Arremate! Vencer de novo e consolidar a vitória!

Arremate! Vencer de novo e consolidar a vitória!

Artigo por RED
07/10/2022 10:16 • Atualizado em 07/10/2022 15:24
Arremate! Vencer de novo e consolidar a vitória!

De SEBASTIÃO VELASCO E CRUZ*

Foi por muito pouco. Não liquidamos a fatura no domingo, mas alcançamos uma vitória memorável. Apesar da sórdida campanha de difamação nas redes e da tática desesperada do insulto lançado face a face em mal denominado debate, Lula venceu Bolsonaro no primeiro turno por 5 pontos percentuais e mais de 6 milhões de votos.

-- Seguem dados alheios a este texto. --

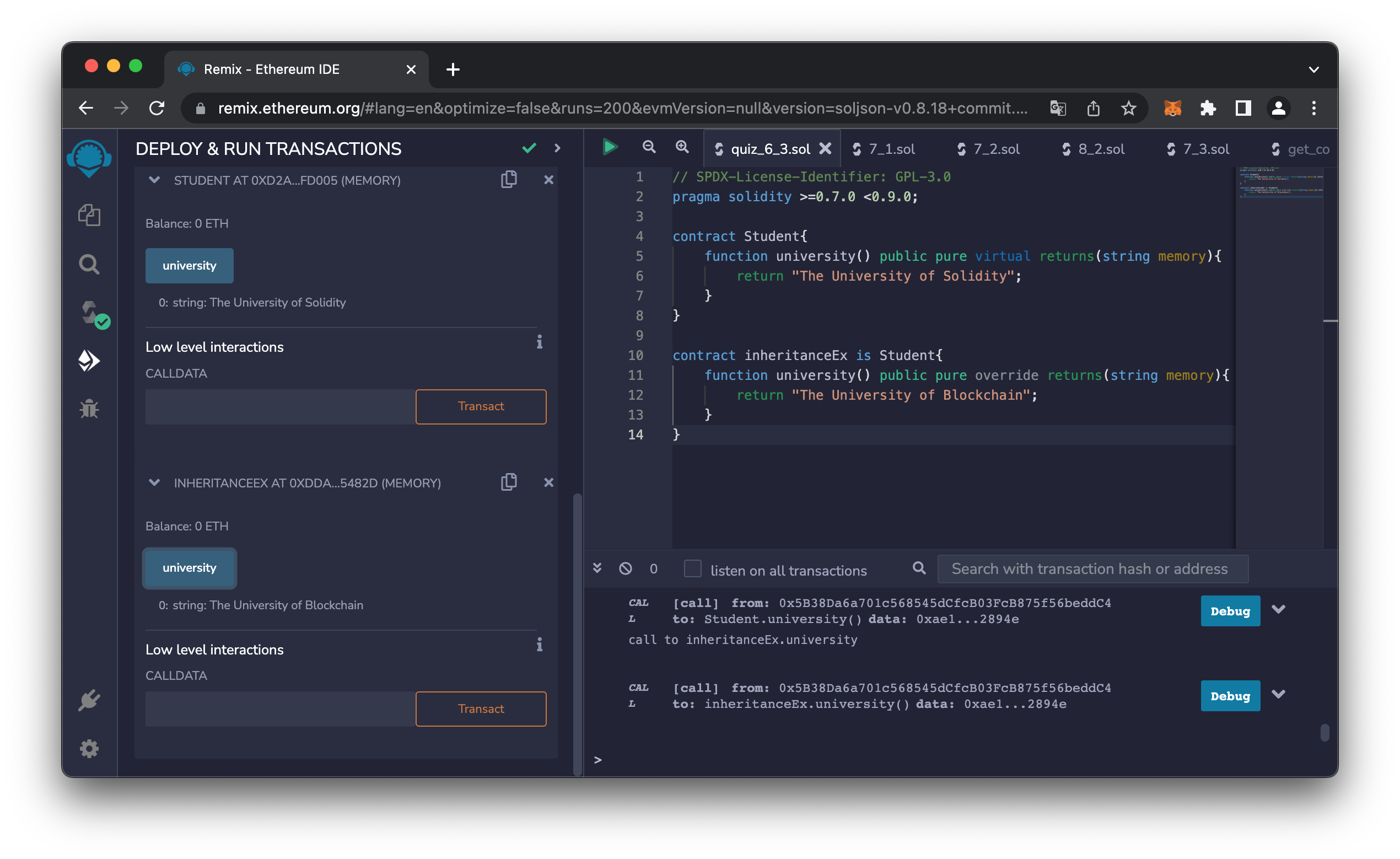Click the transaction hash search field
Screen dimensions: 1400x859
(1091, 568)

Não aquilatamos bem o tamanho do feito se não o colocamos em perspectiva e não indicamos a natureza do embate. Em 2 de outubro Lula recebeu 48,43% dos votos válidos (o segundo melhor resultado obtido pelo PT nesta etapa da eleição presidencial, praticamente igualando o obtido por ele em 2006 (48,6%), quando conduziu a disputa em pleno exercício do mandato de Presidente. E ao fazer isso não derrotou um candidato situacionista normal, mas uma gigantesca sociedade celerada, que se valeu criminosamente do poder público para alavancar sua propaganda (confisco do 7 de Setembro na comemoração do bicentenário) e comprar o favor do eleitorado (distribuição bilionária de benesses à última hora).

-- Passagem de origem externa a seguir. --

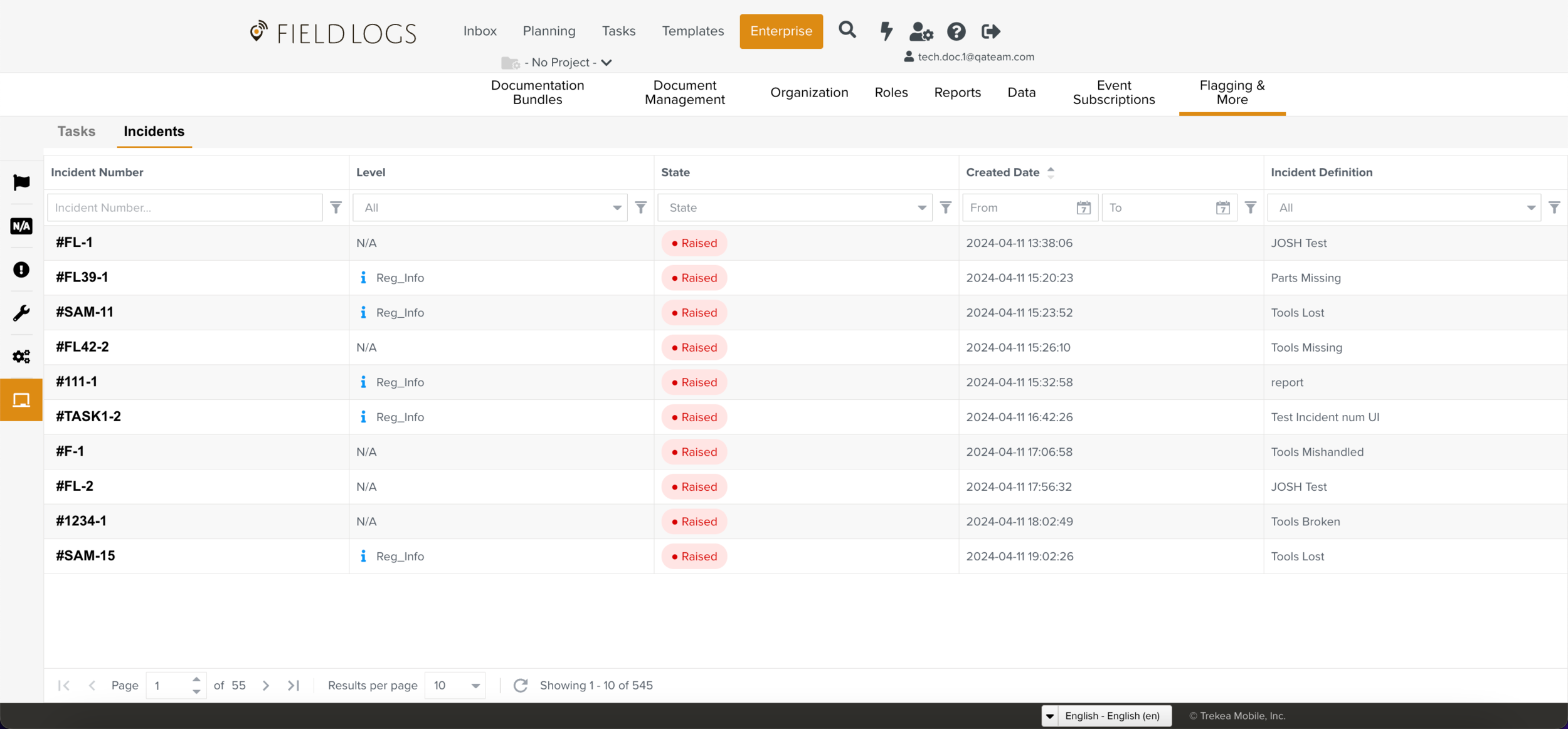Select the flag icon in the sidebar
1568x729 pixels.
click(21, 182)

O seu chefe acabou não se saindo tão mal na foto. No último instante papou alguns pontos a mais do que lhe atribuíam as pesquisas de intenção de voto. Mas não há nada de surpreendente neste fato. Assistimos a deslocamentos até maiores no passado, e os ganhos obtidos em nada afetaram o desempenho do oponente. O que vimos em 2 de outubro foi a antecipação do segundo turno, reproduzindo-se em linhas gerais a polarização que desde 1989 tem marcado as eleições presidenciais brasileiras. Nada que diminua o alcance da vitória de Lula, portanto.

Naturalmente, quando focalizamos as eleições para o Congresso e governos estaduais o quadro muda de figura. Não que o PT e a federação por ele liderada tenham feito má figura. O PT obteve 4 assentos no Senado, dos 27 em disputa — contra 5 sobre 54, em 2018 — e 68 deputados federais, quase recuperando na Câmara o terreno perdido depois do pleito de 2014, no qual conquistara 70 cadeiras. Com o PCdoB e o PV, a Frente Brasil Esperança compõe a segunda maior bancada na Câmara, com 80 deputados (12 a mais do que no presente), representando 13,9% do total de votos válidos. Além disso, terminou o 2 de outubro com mandato para governar 4 estados, e credenciado para disputar o governo de dois dos maiores colégios eleitorais do país, São Paulo e Bahia, este último fora da coluna dos mandatos obtidos por alguns décimos.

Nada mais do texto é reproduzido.